Re: [PATCH v2 3/3] [media] intel-ipu3: cio2: Add new MIPI-CSI2 driver

Tomasz Figa <tfiga@xxxxxxxxxxxx> · Tue, 13 Jun 2017 18:18:46 +0900

Hi Tuukka,

Thanks for your replies. Please see mine inline.

On Tue, Jun 13, 2017 at 5:58 PM, Tuukka Toivonen
<tuukka.toivonen@xxxxxxxxx> wrote:
> Hi Tomasz,
>
> On Monday, June 12, 2017 18:59:18 Tomasz Figa wrote:
>> By any chance, doesn't the hardware provide some simple mode for
>> contiguous buffers? Since we have an MMU anyway, we could use
>> vb2_dma_contig and simplify the code significantly.
>
> In IPU3 the CIO2 (CSI-2 receiver) and the IMGU (image processing system)
> are entirely separate PCI devices. The MMU is only in the IMGU device;
> the CIO2 doesn't have MMU but has the FBPT (frame buffer pointer tables)
> to handle discontinuous buffers.
>
> [...]
>
>>
>> > +               pixelformat = V4L2_PIX_FMT_IPU3_SRGGB10;
>> > +
>> > +       alloc_devs[0] = &cio2->pci_dev->dev;
>>
>> Hmm, so it doesn't go through the IPU MMU in the end?
>
> No, it doesn't.

Aha.

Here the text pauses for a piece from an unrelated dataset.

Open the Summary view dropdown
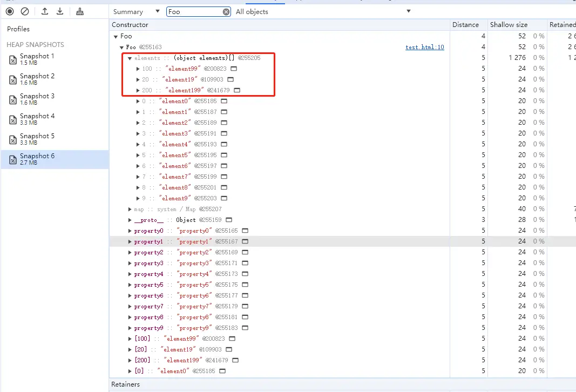The width and height of the screenshot is (576, 392). (136, 11)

I was confused by the fact that the driver calls
dma_alloc_(non)coherent() with sizes likely greater than PAGE_SIZE.

So, given the above, I believe we need to fix the LOP allocation to
allocate one page at a time and stop relying on bus address
contiguity.

>> > +/* Called after each buffer is allocated */
>> > +static int cio2_vb2_buf_init(struct vb2_buffer *vb)
>> > +{
>> > +       struct cio2_device *cio2 = vb2_get_drv_priv(vb->vb2_queue);
>> > +       struct device *dev = &cio2->pci_dev->dev;
>> > +       struct cio2_buffer *b =
>> > +               container_of(vb, struct cio2_buffer, vbb.vb2_buf);
>> > +       unsigned int length = vb->planes[0].length;
>> > +       int lops  = DIV_ROUND_UP(DIV_ROUND_UP(length, PAGE_SIZE) +
> 1,
>> > +                                PAGE_SIZE / sizeof(u32));
>> > +       u32 *lop;
>> > +       struct sg_table *sg;
>> > +       struct sg_page_iter sg_iter;
>> > +
>> > +       if (lops <= 0 || lops > CIO2_MAX_LOPS) {
>> > +               dev_err(dev, "%s: bad buffer size (%i)\n", __func__,
> length);
>> > +               return -ENOSPC;         /* Should never happen */
>> > +       }
>> > +
>> > +       /* Allocate LOP table */
>> > +       b->lop = lop = dma_alloc_noncoherent(dev, lops * PAGE_SIZE,
>> > +                                       &b->lop_bus_addr,
> GFP_KERNEL);

^^ Here is the offending allocation.

>>
>> > +               u32 fbpt_rp =
>> > +                       (readl(cio2->base +
> CIO2_REG_CDMARI(CIO2_DMA_CHAN))
>> > +                        >> CIO2_CDMARI_FBPT_RP_SHIFT)
>> > +                       & CIO2_CDMARI_FBPT_RP_MASK;
>> > +
>> > +               /*
>> > +                * fbpt_rp is the fbpt entry that the dma is
> currently working
>> > +                * on, but since it could jump to next entry at any
> time,
>> > +                * assume that we might already be there.
>> > +                */
>> > +               fbpt_rp = (fbpt_rp + 1) % CIO2_MAX_BUFFERS;
>>
>> Hmm, this is really racy. This code can be pre-empted and not execute
>> for quite long time, depending on system load, resuming after the
>> hardware goes even further. Technically you could prevent this using
>> *_irq_save()/_irq_restore(), but I'd try to find a way that doesn't
>> rely on the timing, if possible.
>
> That is true, if the driver doesn't get executed in more than one frame
> time. I don't think that's very common, but should be handled.
>
> Hmm. Actually the buffer has VALID bit which is set by driver to indicate
> that the HW can fill the buffer and cleared by HW to indicate that the
> buffer is filled. Probably the HW can not actually jump to the next
> buffer as suggested by the comment, because I think the VALID bit
> would be clear in that case. That should be checked.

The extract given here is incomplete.